(Beginning of Records to use)

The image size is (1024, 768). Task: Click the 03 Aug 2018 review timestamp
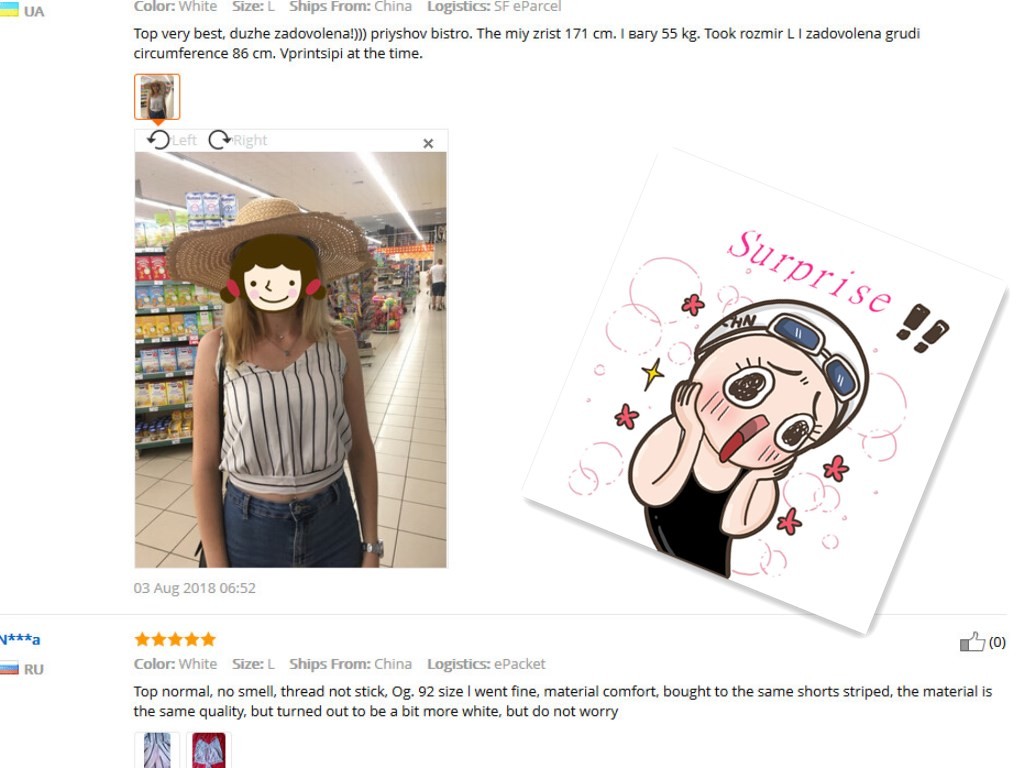pos(195,588)
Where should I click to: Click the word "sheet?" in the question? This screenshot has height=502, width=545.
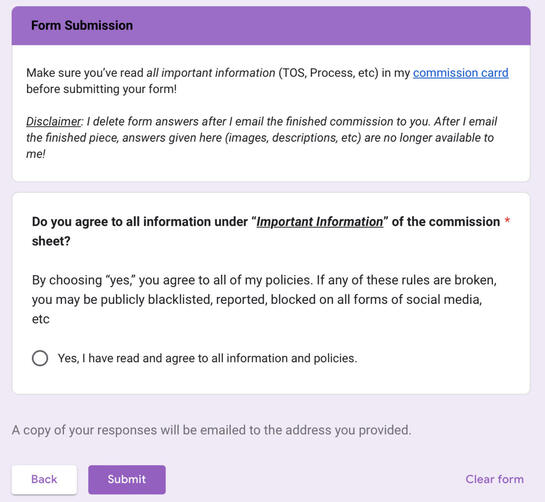tap(51, 241)
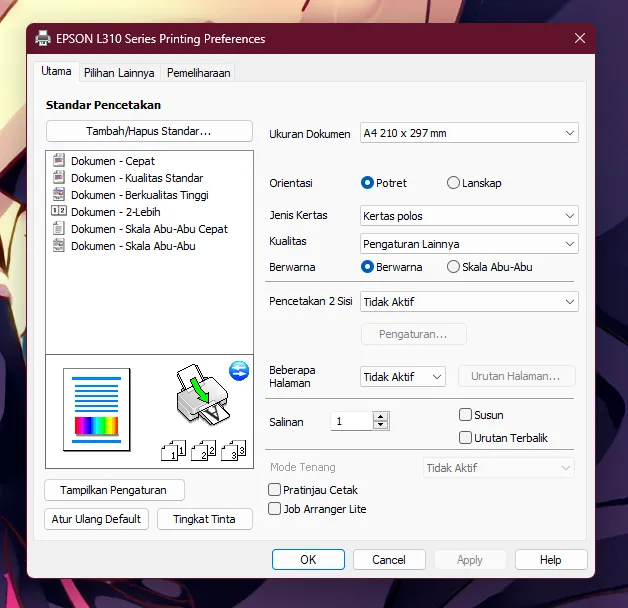Pick the Dokumen - 2-Lebih preset icon
628x608 pixels.
click(x=59, y=212)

(End of Records to use)

Exercise prompt: The lines to copy begin with the one containing "Where should I" and end with the last line of the entries above; copy them exactly, minus the pictures.

Solution to this task:
Where should I click to: Click the word "sheet?" in the question? This screenshot has height=502, width=545.
tap(51, 241)
Pick the Dokumen - 2-Lebih preset icon
628x608 pixels.
click(x=59, y=212)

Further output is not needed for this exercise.